Wie du Ihr
war wirklich ein aufregender Tag. Sogar zwei aufregende Tage, aber das ist es nicht. Ich bin völlig am Ende, aber zu alt, um deshalb in Tränen auszubrechen. Deshalb bleibe ich heute Morgen im Bett und mache das Einzige, was sich richtig anfühlt. Ich schreibe in mein Notizbuch.
Nichts war so, wie es sein sollte. Ich ging von der Bushaltestelle durch eine Stadt, die ich nicht mehr kannte. Natürlich habe ich damit gerechnet, dass vieles zerstört sein würde. Aber man kann sich noch so sehr auf etwas gefasst machen, es sind die Details, die einen umhauen. Ein Lieblingsgeschäft, das nicht mehr da ist, weil es zu nahe am Ufer stand. Ein Haus, das noch steht und völlig intakt aussieht, während das gegenüber einfach weg ist.
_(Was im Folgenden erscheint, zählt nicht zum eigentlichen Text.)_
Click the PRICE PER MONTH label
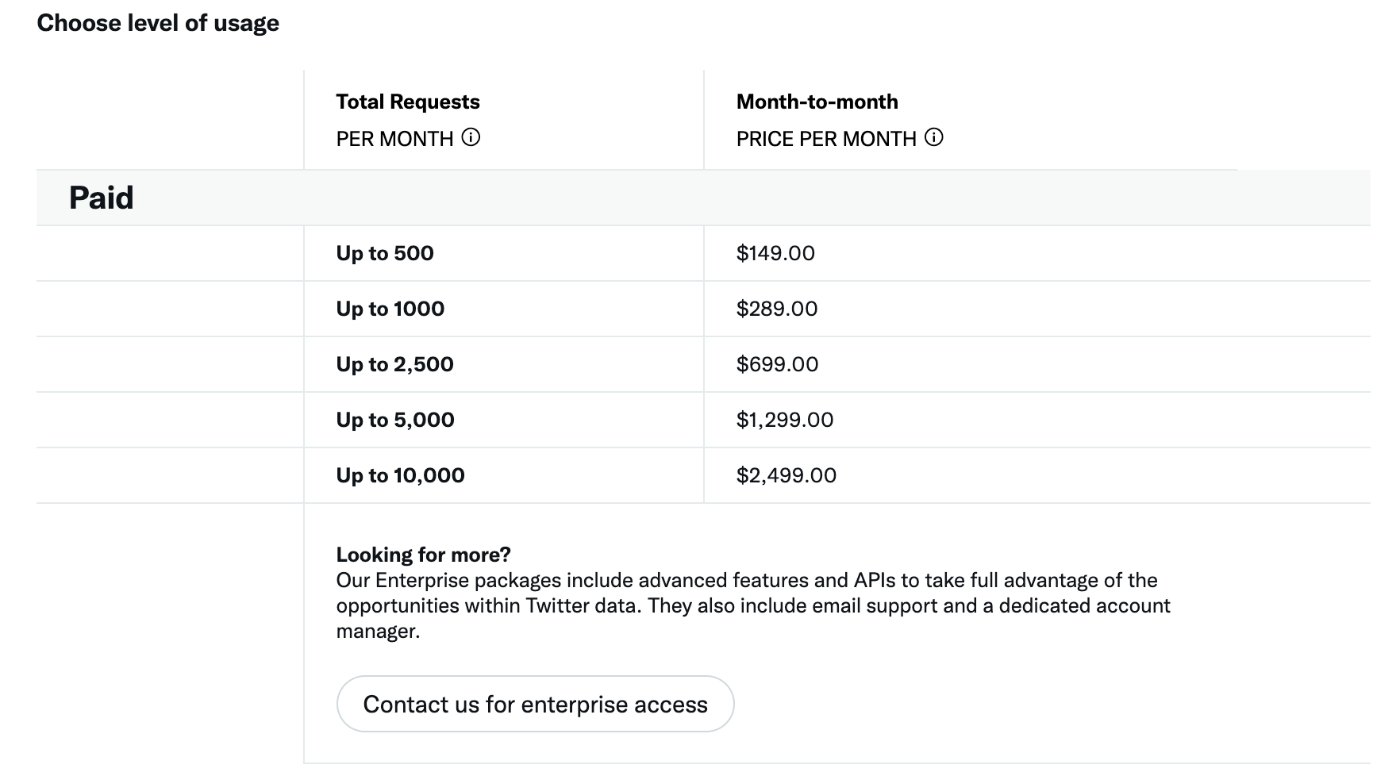Viewport: 1400px width, 776px height. click(x=826, y=138)
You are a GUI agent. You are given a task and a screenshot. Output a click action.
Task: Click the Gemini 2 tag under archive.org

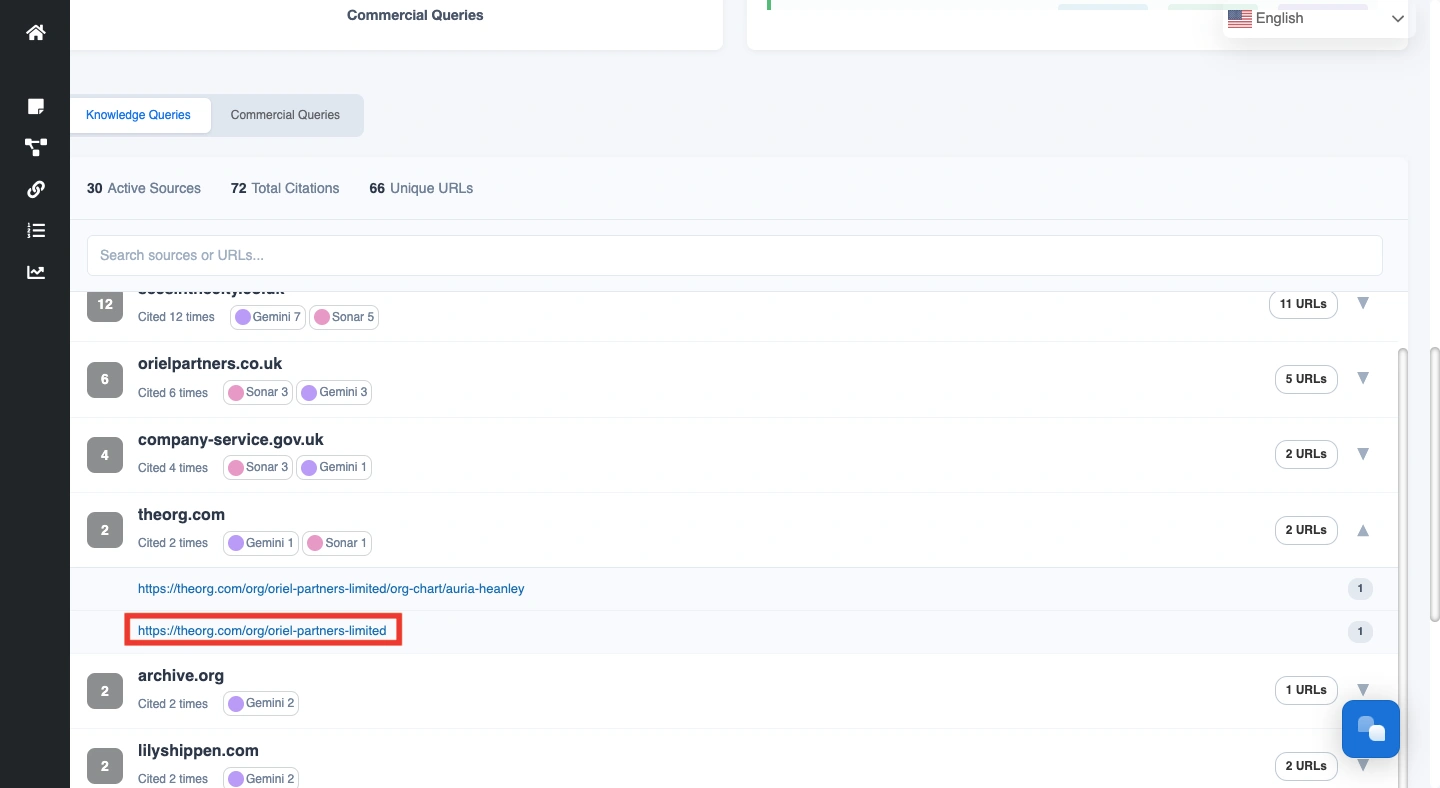(261, 704)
Wenn ich zum Hafen hinunterblicke, fehlt so viel, dass ich das, was noch übrig ist, kaum noch wiedererkenne. Und überall Baumaschinen, Bagger und Kräne. Und Abrissgeräusche einer Stadt, die ihre Erinnerungen begräbt.
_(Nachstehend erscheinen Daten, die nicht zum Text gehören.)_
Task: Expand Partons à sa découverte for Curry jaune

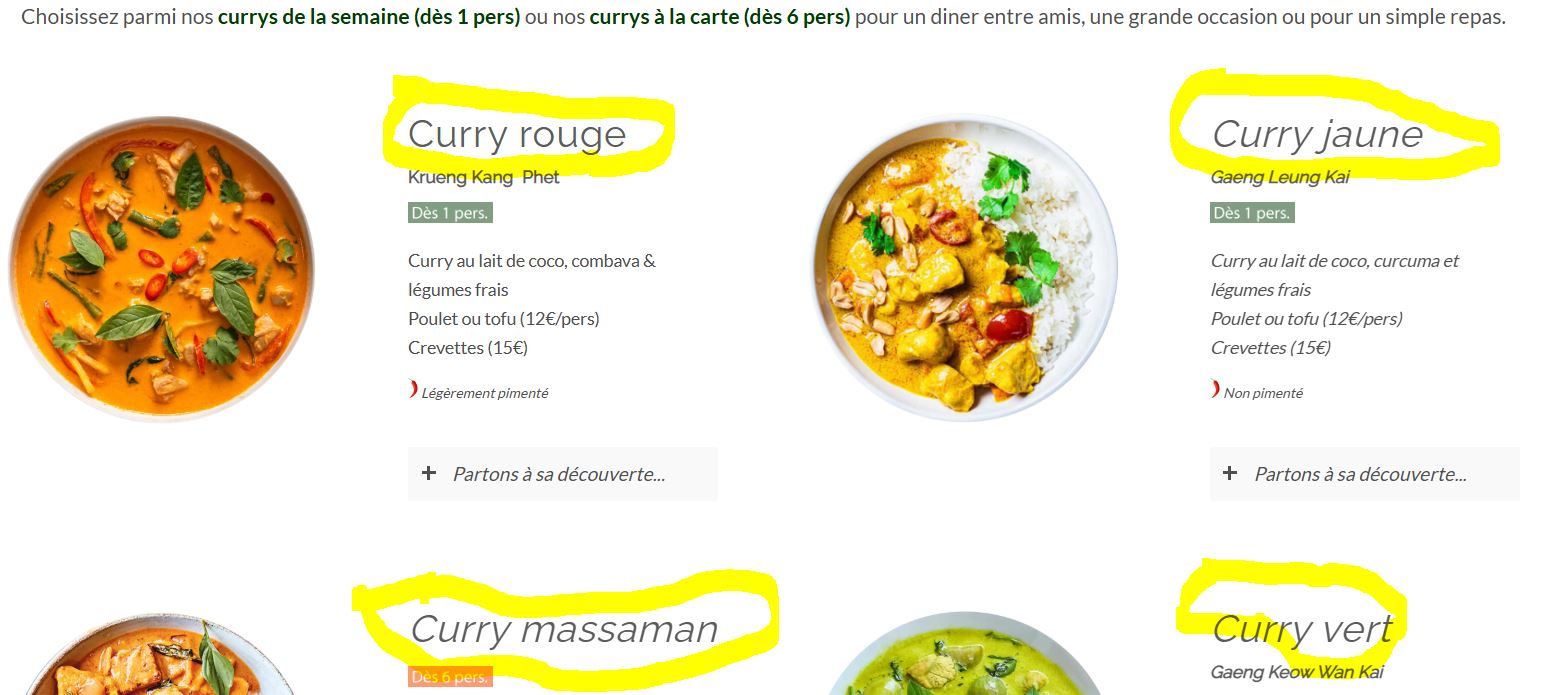Action: 1364,474
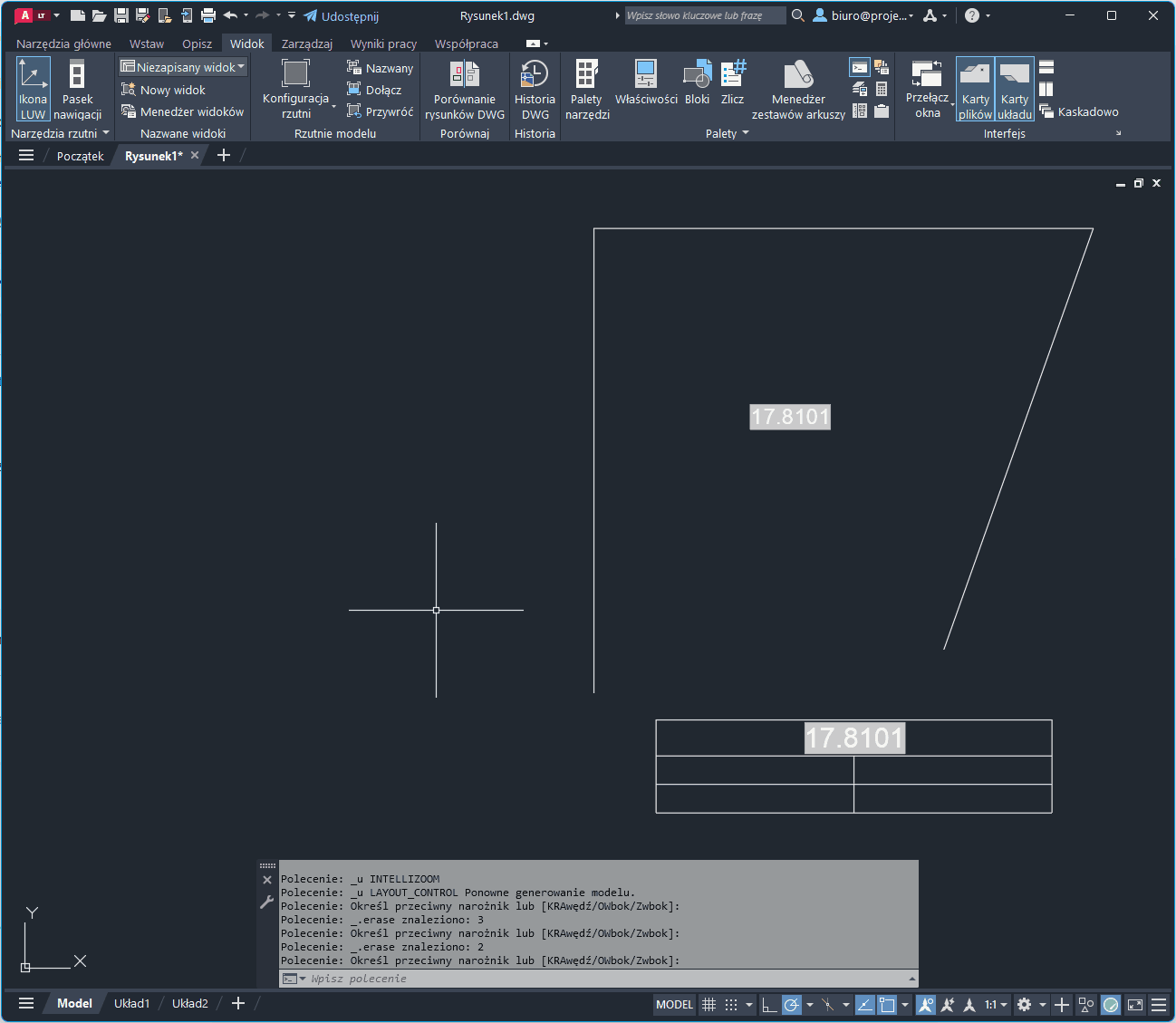Toggle the drawing grid in status bar

coord(709,1004)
Es war ein Schock, so nah an meinem Zuhause zu sein, das mir gleichzeitig fremd und vertraut war. Plötzlich kamen all die Gefühle der Schwäche in mir hoch, die mein Körper die ganze Zeit verdrängt hatte. Der kurze Anstieg zu unserem Haus kam mir vor wie ein gewaltiger Berg. Ich musste mich an dem alten Holzgeländer, welches das Erdbeben wie durch ein Wunder unbeschadet überstanden hatte, festhalten, um nicht abzurutschen.
Von vorne sah unser Haus ganz in Ordnung aus. Die ganze Straße schien kaum was abbekommen zu haben. Die Haustür war verschlossen, also ging ich zur Hintertür. Dort sah ich den Schaden. Das Gewächshaus, das Dad mit so viel Liebe gebaut hatte, bevor er uns verließ, war eingestürzt. Im Garten stand unser Zelt, mit dem wir jedes Jahr zum Campen gehen. Es sah traurig und verloren aus.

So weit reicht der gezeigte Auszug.